## Work order
Copy out all of the data word for word. Omit every picture.

## Raw data
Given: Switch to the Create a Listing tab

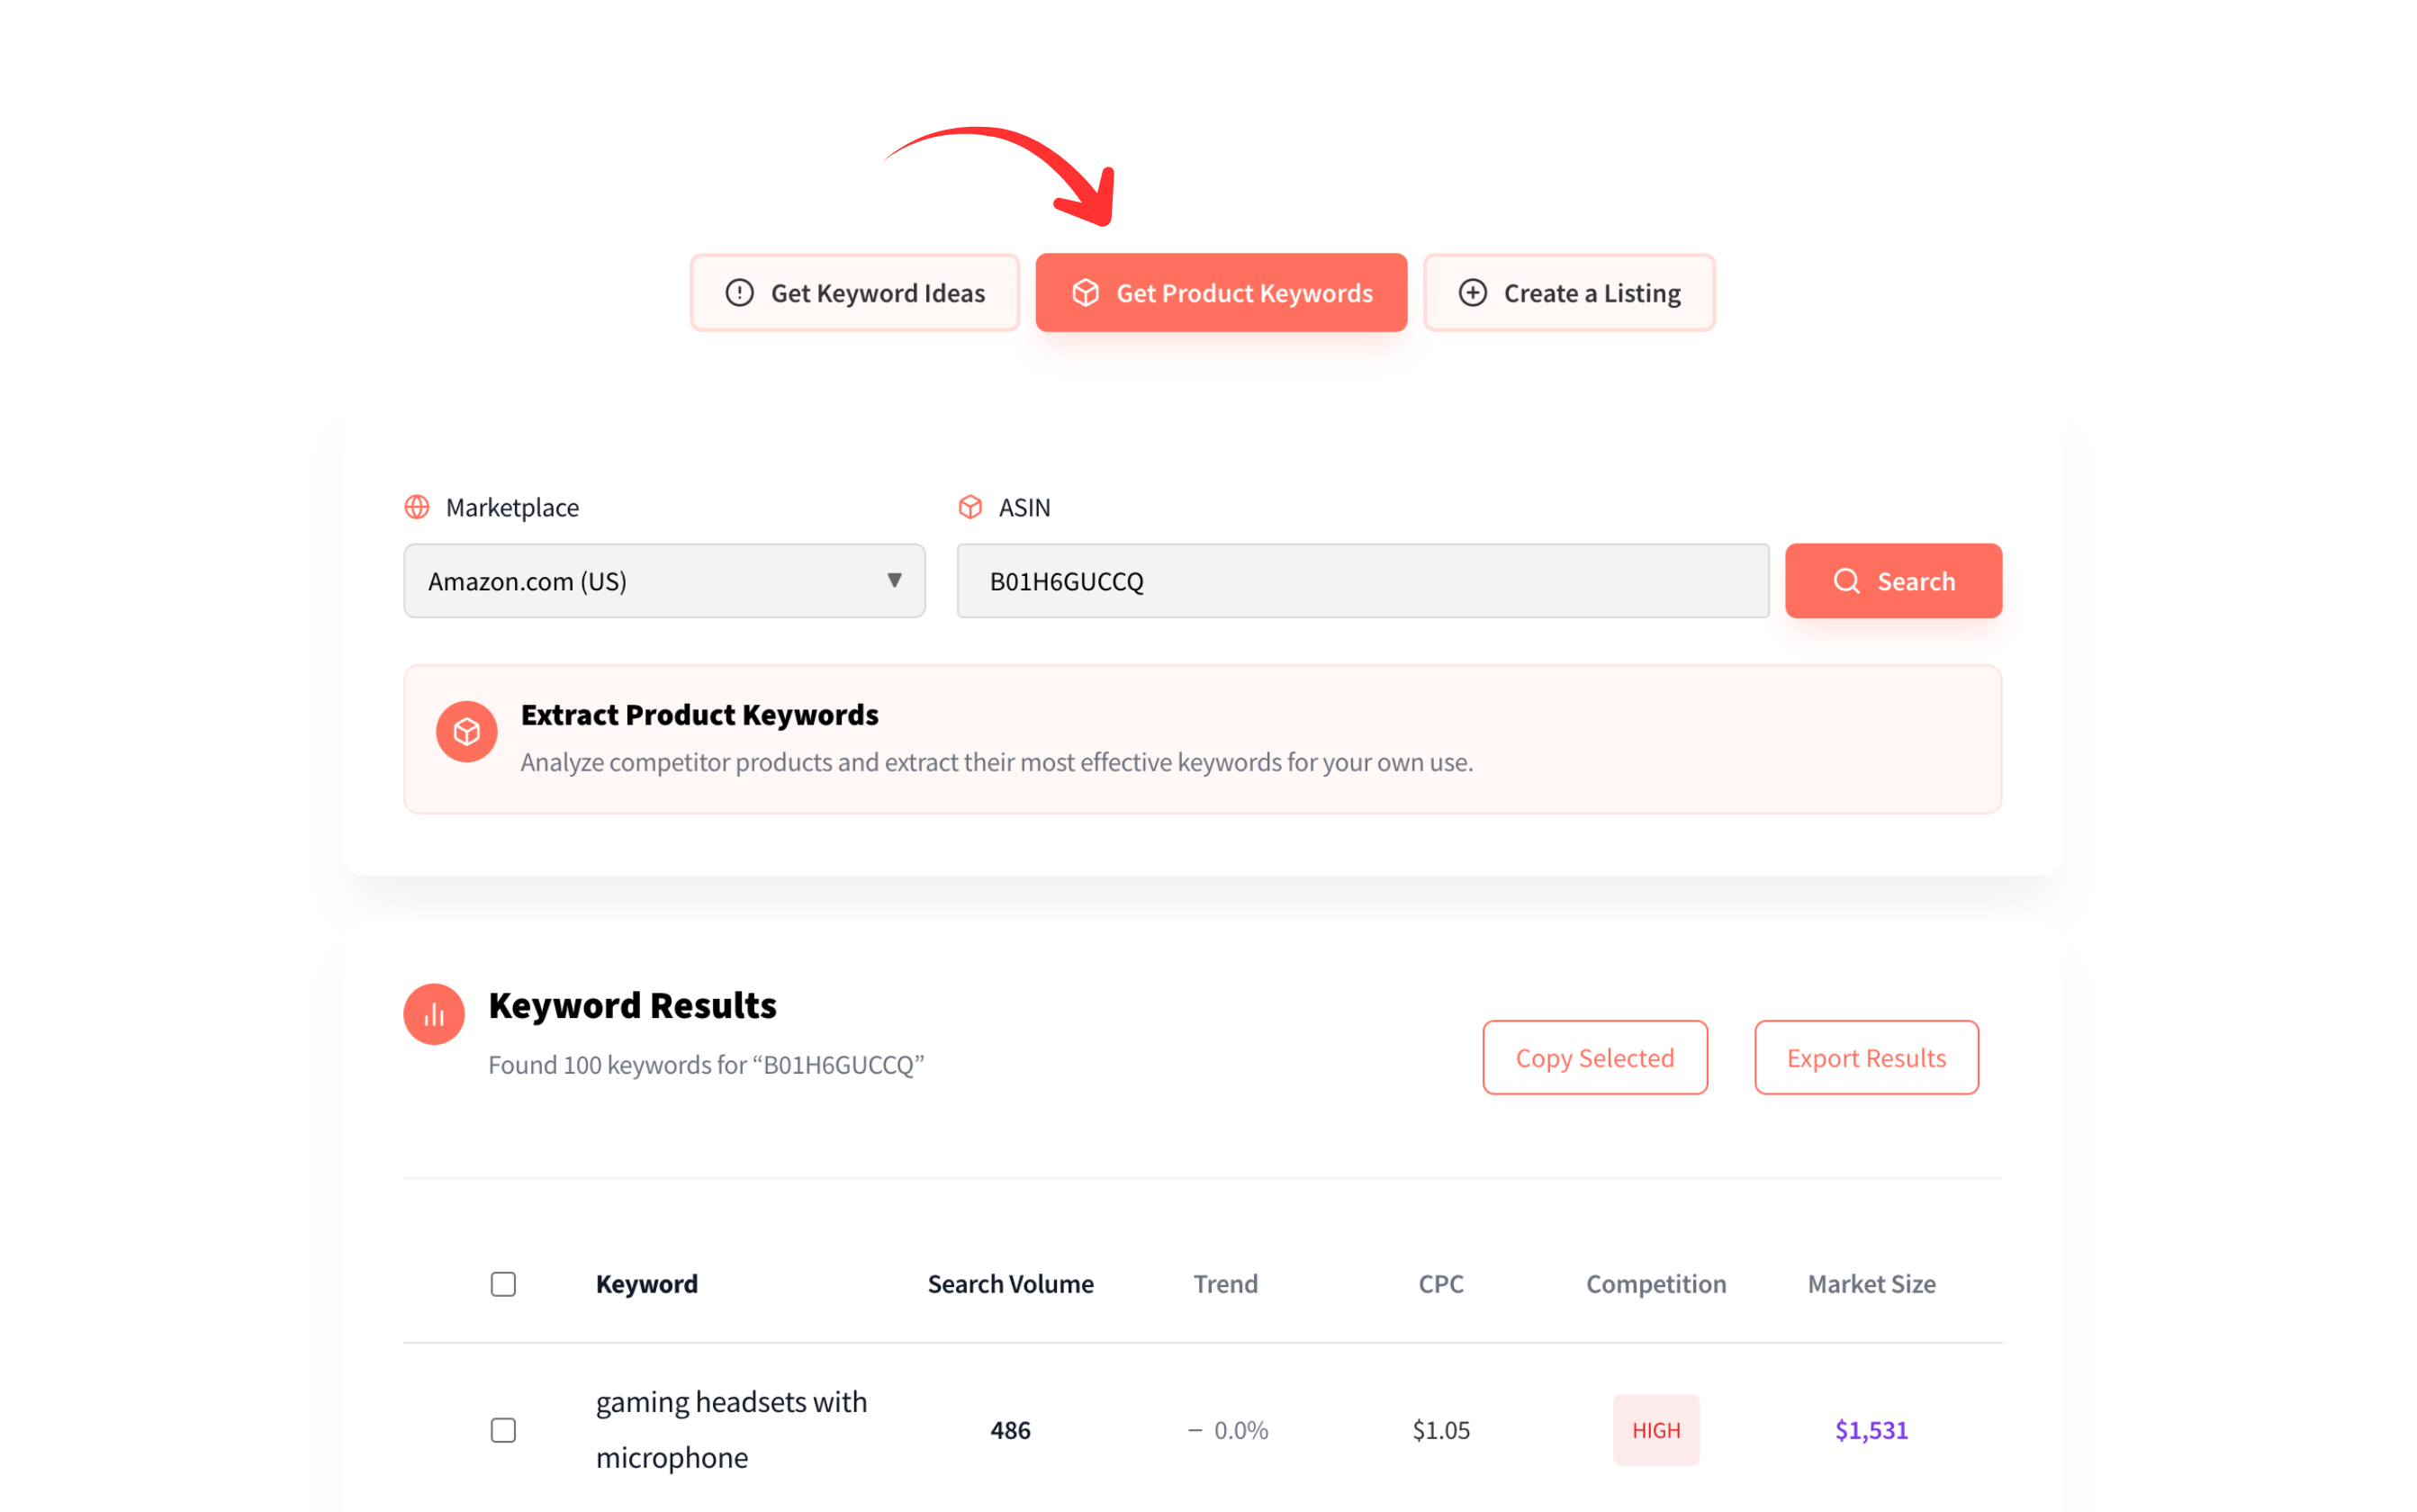Looking at the screenshot, I should point(1568,292).
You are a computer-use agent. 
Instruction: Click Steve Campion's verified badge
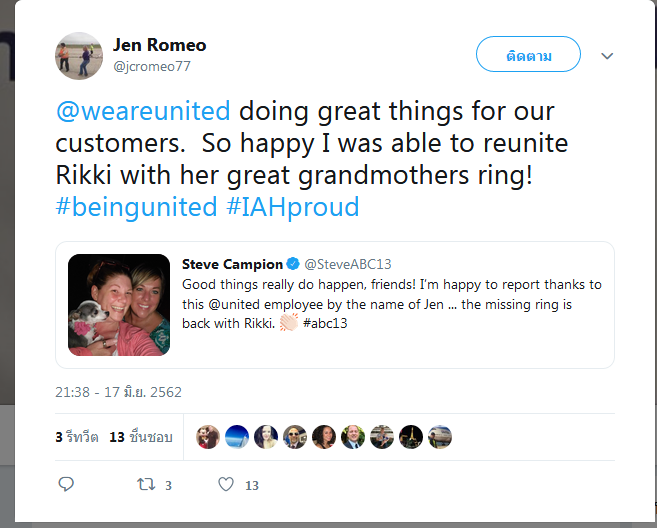(293, 264)
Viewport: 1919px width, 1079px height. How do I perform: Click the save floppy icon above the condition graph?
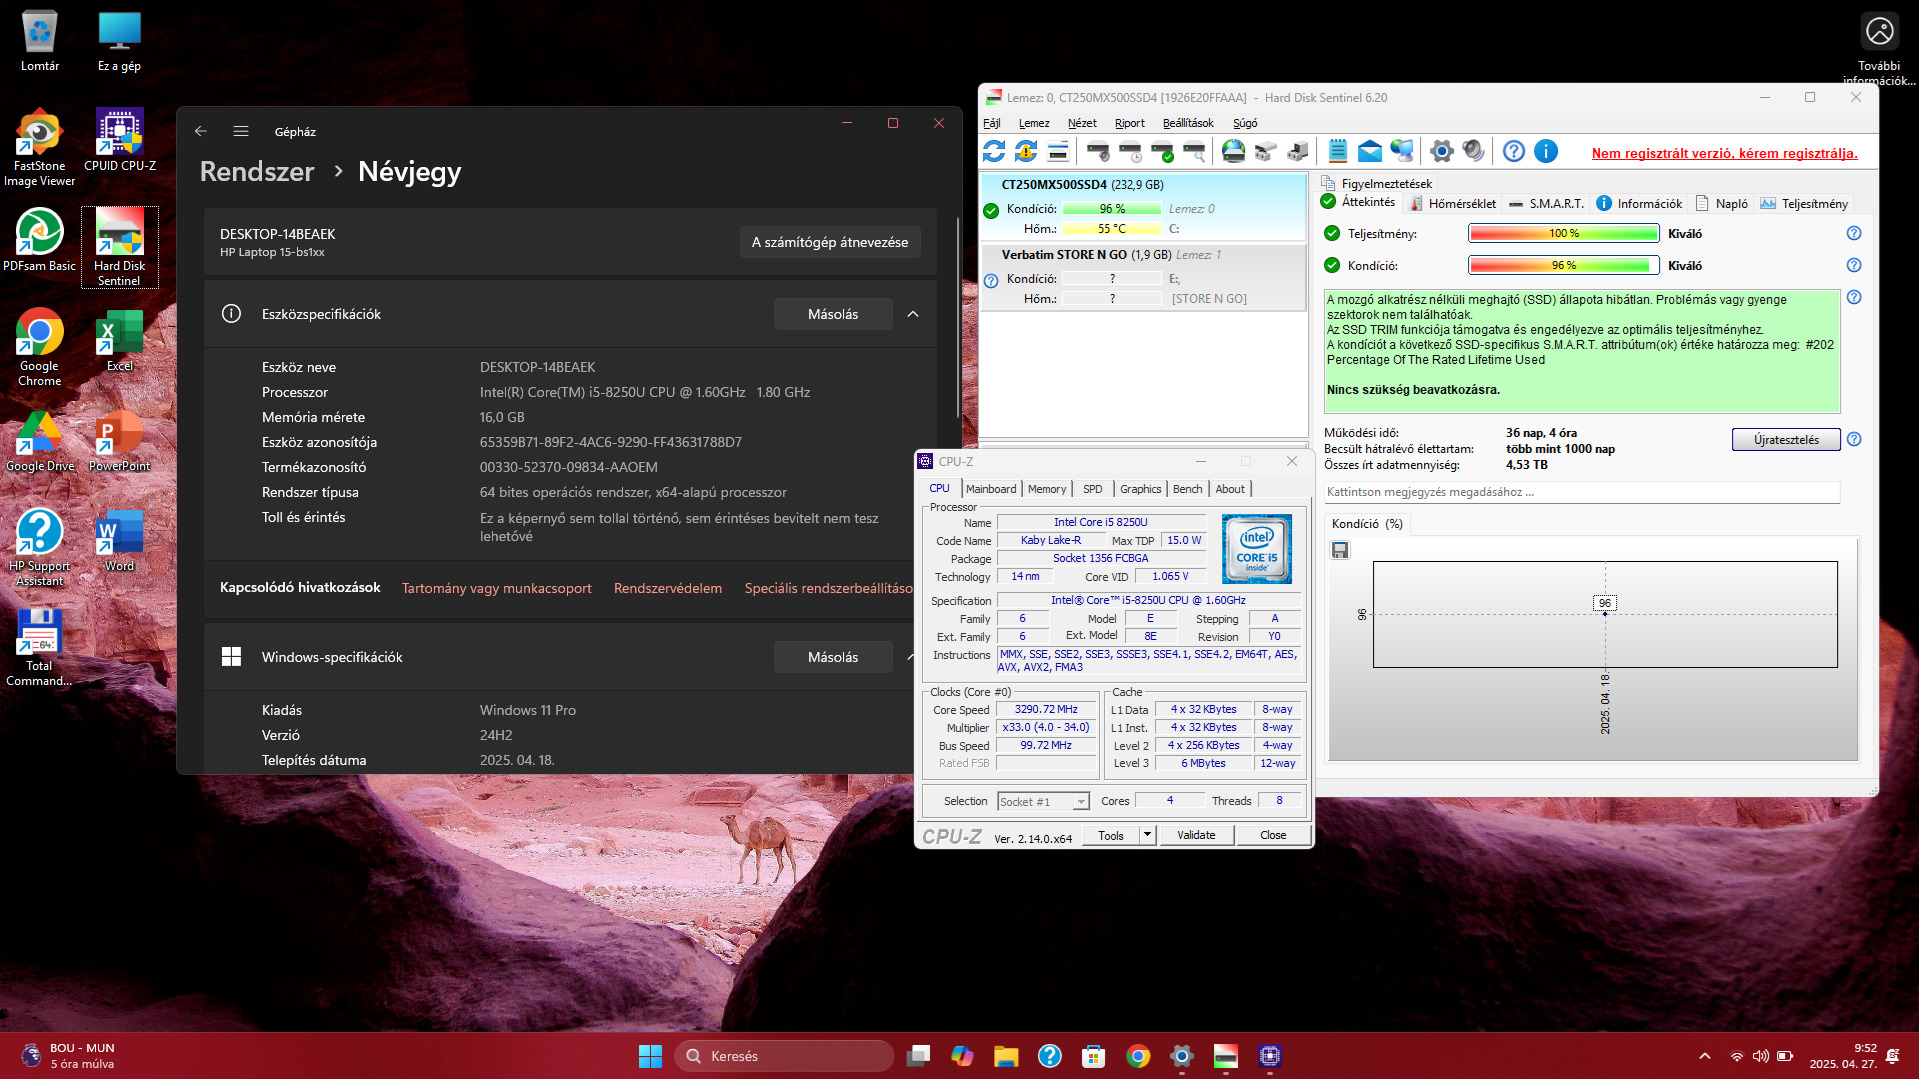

## Result for this exercise
Given: Switch to the Create a Listing tab

Looking at the screenshot, I should point(1568,292).
You are a computer-use agent. 
Instruction: Click Steve Campion's verified badge
(293, 264)
Viewport: 1919px width, 1079px height. How do I perform: Click the save floppy icon above the condition graph?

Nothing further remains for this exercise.